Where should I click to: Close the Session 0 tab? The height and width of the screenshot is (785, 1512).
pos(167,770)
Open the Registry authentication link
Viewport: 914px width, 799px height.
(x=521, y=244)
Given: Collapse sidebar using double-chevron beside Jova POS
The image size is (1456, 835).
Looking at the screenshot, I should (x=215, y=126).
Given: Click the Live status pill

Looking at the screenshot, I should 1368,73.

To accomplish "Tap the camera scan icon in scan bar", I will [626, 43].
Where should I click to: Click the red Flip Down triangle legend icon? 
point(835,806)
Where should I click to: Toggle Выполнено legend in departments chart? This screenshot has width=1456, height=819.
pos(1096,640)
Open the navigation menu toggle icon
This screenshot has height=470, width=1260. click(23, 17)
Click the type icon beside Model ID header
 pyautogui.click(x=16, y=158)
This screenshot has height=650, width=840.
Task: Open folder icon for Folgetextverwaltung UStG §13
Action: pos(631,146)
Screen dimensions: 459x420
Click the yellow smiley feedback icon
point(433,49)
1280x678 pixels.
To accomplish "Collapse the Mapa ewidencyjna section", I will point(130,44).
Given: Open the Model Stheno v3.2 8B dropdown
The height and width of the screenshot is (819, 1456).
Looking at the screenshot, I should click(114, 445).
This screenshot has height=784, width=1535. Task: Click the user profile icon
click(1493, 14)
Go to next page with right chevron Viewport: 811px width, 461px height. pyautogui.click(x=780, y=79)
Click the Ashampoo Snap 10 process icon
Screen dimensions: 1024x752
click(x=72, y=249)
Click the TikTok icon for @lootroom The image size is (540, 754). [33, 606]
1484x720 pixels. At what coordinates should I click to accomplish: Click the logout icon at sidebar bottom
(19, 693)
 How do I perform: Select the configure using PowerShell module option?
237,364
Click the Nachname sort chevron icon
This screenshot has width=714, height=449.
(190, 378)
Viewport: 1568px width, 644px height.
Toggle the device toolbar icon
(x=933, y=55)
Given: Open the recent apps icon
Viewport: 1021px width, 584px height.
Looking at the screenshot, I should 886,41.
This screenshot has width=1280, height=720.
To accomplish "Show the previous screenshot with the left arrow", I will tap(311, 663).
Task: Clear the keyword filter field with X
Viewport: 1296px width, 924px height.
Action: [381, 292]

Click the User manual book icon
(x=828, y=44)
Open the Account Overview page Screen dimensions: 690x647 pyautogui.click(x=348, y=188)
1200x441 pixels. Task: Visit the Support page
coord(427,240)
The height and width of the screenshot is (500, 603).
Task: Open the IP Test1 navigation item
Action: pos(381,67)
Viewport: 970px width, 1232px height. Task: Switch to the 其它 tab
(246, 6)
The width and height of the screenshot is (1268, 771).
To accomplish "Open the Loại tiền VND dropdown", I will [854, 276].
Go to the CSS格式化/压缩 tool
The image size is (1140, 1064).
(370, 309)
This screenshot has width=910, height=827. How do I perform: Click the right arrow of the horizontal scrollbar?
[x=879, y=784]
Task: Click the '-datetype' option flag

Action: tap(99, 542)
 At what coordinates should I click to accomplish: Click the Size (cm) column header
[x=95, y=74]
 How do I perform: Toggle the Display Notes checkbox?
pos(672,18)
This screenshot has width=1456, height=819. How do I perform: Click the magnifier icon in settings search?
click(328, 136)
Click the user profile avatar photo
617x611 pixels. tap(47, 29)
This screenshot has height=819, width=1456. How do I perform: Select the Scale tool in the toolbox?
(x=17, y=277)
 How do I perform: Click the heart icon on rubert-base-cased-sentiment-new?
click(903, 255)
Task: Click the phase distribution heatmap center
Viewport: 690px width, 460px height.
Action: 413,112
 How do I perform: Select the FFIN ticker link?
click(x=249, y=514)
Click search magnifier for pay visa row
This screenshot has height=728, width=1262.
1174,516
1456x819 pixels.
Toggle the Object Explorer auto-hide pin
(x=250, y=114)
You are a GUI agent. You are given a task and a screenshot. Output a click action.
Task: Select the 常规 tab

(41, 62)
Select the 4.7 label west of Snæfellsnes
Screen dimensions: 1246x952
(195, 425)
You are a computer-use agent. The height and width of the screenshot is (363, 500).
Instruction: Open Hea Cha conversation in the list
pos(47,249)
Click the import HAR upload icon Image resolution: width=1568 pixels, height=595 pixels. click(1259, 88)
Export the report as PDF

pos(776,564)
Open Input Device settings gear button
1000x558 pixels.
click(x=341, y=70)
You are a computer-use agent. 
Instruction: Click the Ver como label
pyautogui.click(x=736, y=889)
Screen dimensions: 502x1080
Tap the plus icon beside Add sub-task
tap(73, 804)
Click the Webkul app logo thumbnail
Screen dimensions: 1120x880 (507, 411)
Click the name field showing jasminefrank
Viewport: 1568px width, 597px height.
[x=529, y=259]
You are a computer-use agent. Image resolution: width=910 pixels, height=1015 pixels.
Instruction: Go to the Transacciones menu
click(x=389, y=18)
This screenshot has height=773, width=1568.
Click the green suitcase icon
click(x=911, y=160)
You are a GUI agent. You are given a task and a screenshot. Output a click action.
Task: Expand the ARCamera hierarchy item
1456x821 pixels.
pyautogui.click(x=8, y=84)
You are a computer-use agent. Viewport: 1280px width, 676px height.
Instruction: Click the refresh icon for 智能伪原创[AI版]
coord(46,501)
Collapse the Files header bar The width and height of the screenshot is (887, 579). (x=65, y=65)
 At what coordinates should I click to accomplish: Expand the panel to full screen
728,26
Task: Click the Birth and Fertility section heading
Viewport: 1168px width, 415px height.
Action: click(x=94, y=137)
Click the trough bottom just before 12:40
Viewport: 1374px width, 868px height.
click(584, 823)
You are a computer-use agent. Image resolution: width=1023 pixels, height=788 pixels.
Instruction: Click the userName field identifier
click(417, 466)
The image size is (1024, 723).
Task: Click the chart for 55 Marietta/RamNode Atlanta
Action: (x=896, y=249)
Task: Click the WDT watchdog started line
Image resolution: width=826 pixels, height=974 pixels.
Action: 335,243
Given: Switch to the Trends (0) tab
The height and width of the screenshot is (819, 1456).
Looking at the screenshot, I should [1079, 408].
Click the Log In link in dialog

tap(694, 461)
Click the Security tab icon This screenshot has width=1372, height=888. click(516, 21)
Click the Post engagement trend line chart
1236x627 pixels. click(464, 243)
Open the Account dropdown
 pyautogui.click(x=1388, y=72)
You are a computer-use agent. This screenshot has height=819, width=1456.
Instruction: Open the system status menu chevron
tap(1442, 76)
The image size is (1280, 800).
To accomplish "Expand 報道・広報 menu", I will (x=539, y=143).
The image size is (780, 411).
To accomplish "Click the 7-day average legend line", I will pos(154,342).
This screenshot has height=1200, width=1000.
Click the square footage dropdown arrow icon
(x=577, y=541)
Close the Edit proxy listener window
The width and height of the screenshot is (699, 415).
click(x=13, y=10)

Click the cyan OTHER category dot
■ ■ ■ ■ ■
> [REQUIREMENT]: Starting at the line that contains "This screenshot has height=1200, width=1000." and running through the end of the entries, write out every line again, requests included. Raise each coordinate in the answers by 35.

> [COMPLETE OUTPUT]:
This screenshot has height=1200, width=1000.
Click the square footage dropdown arrow icon
(x=612, y=576)
Close the Edit proxy listener window
The width and height of the screenshot is (699, 415).
click(x=48, y=45)

Click the cyan OTHER category dot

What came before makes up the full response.